# Detecting Sarcasm in Reddit Comments – BERT

**Team 4:** Nanda H Krishna, Rubini U and Vikram Reddy

**Checklist:**
1. [x] EDA and Pre-processing
2. [x] TF-IDF (Random Forest, Gradient Boosting, Gaussian Naïve Bayes, Multi-Layer Perceptron, Neural Network)
    - [x] TF-IDF on Pre-processed Text
    - [x] TF-IDF on Raw Text
    - [x] Effect of using 2-grams
    - [x] Effect of using PCA
    - [x] Ensembling models
    - [x] Model Interpretability
3. [x] BERT Embeddings

## Importing Modules

In [None]:
import warnings
warnings.filterwarnings('ignore')

In [None]:
import numpy as np
import pandas as pd
import sentence_transformers
from sklearn.ensemble import RandomForestClassifier
from sklearn.metrics import classification_report
from sklearn.model_selection import train_test_split
from sklearn.preprocessing import LabelEncoder
from sklearn.utils import shuffle

In [None]:
random_state = 42

## Loading Dataset

First, we'll be removing all NaNs from the dataset. Then we will be restricting ourselves to 125000 instances from the dataset due to compute power limitations.

In [None]:
df = pd.read_csv('sarcasm/dataset.csv')

In [None]:
df['label'].value_counts()

In [None]:
df.head()

In [None]:
df.info()

In [None]:
df.dropna(inplace=True)
df = df.sample(n=125000, random_state=random_state)
df.reset_index(inplace=True, drop=True)

In [None]:
df.shape

## Splitting Data

In [None]:
df = shuffle(df).reset_index(drop=True)

In [None]:
author_le = LabelEncoder()
df['author'] = author_le.fit_transform(df['author'])
sub_le = LabelEncoder()
df['subreddit'] = sub_le.fit_transform(df['subreddit'])

In [None]:
split = int(df.shape[0] * 0.8)
df_train = df.iloc[:split, :].reset_index(drop=True)
df_test = df.iloc[split:, :].reset_index(drop=True)
del df

In [None]:
print(df_train.shape, df_test.shape)

In [None]:
df_train.head()

In [None]:
df_test.head()

## BERT Sentence Embeddings

We will be using the Random Forest Classifier on BERT Sentence Embeddings.

In [None]:
bert_model = sentence_transformers.SentenceTransformer('bert-base-nli-mean-tokens')

In [None]:
train_comment_embeddings = bert_model.encode(df_train['comment'])

In [None]:
train_comment_embeddings[0].shape

### Using only comment embeddings

In [None]:
model = RandomForestClassifier(n_estimators=50, verbose=1, n_jobs=-1)

In [None]:
model.fit(train_comment_embeddings, np.array(df_train['label']))

In [None]:
test_comment_embeddings = bert_model.encode(df_test['comment'])

In [None]:
pred = model.predict(test_comment_embeddings)

In [None]:
print(classification_report(np.array(df_test['label']), pred))

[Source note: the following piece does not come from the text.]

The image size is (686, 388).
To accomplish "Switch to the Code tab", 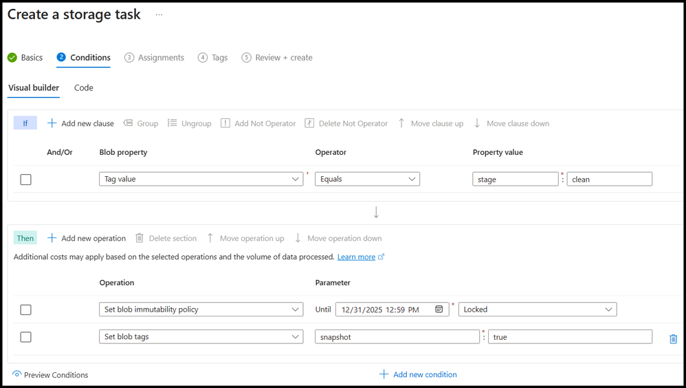I will tap(83, 88).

### Adding the subreddit and author as features

In [None]:
for i in range(len(train_comment_embeddings)):
    train_comment_embeddings[i] = np.append(train_comment_embeddings[i], df_train['subreddit'].iloc[i])

In [None]:
model = RandomForestClassifier(n_estimators=50, verbose=1, n_jobs=-1)
model.fit(train_comment_embeddings, np.array(df_train['label']))

In [None]:
for i in range(len(test_comment_embeddings)):
    test_comment_embeddings[i] = np.append(test_comment_embeddings[i], df_test['subreddit'].iloc[i])

In [None]:
pred = model.predict(test_comment_embeddings)

In [None]:
print(classification_report(np.array(df_test['label']), pred))

In [None]:
for i in range(len(train_comment_embeddings)):
    train_comment_embeddings[i] = np.append(train_comment_embeddings[i], df_train['author'].iloc[i])

In [None]:
model = RandomForestClassifier(n_estimators=50, verbose=1, n_jobs=-1)
model.fit(train_comment_embeddings, np.array(df_train['label']))

In [None]:
for i in range(len(test_comment_embeddings)):
    test_comment_embeddings[i] = np.append(test_comment_embeddings[i], df_test['author'].iloc[i])

In [None]:
pred = model.predict(test_comment_embeddings)

In [None]:
print(classification_report(np.array(df_test['label']), pred))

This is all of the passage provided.